Jean Laplanche (21 June 1924 to 06 May 2012) was a French author, psychoanalyst and winemaker. Laplanche is best known for his work on psychosexual development and Sigmund Freud’s seduction theory, and wrote more than a dozen books on psychoanalytic theory. The journal Radical Philosophy described him as “the most original and philosophically informed psychoanalytic theorist of his day.”

From 1988 to his death, Laplanche was the scientific director of the German to French translation of Freud’s complete works (Oeuvres Complètes de Freud/Psychanalyse – OCF.P) in the Presses Universitaires de France, in association with André Bourguignon, Pierre Cotet and François Robert.

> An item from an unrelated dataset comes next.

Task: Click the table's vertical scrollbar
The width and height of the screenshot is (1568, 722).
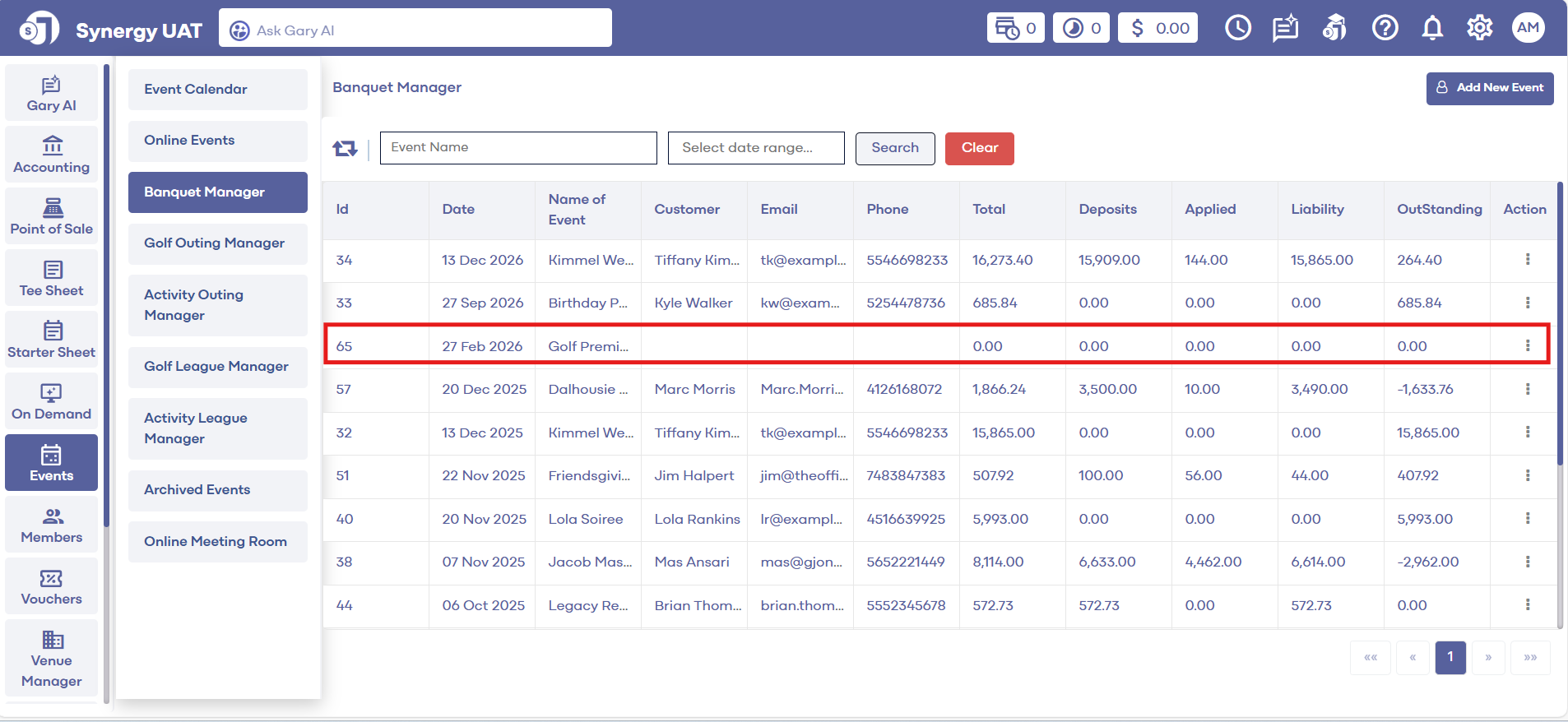Action: (1559, 329)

Laplanche attended the École Normale Supérieure in the 1940s, studying philosophy. He was a student of Jean Hyppolite, Gaston Bachelard and Maurice Merleau-Ponty. In 1943, during the Vichy regime, Laplanche joined the French Resistance, and was active in Paris and Bourgogne. In 1946-1947, he visited Harvard University for a year. Instead of joining that university’s philosophy department, he instead studied at the Department of Social Relations, and became interested in psychoanalytic theory. After returning to France, Laplanche began attending lectures and undergoing psychoanalytic treatment under Jacques Lacan. Laplanche, advised by Lacan, began studying medicine, and eventually earned his doctorate and became an analyst himself, joining the International Psychoanalytical Association, of which he remained a member until his death.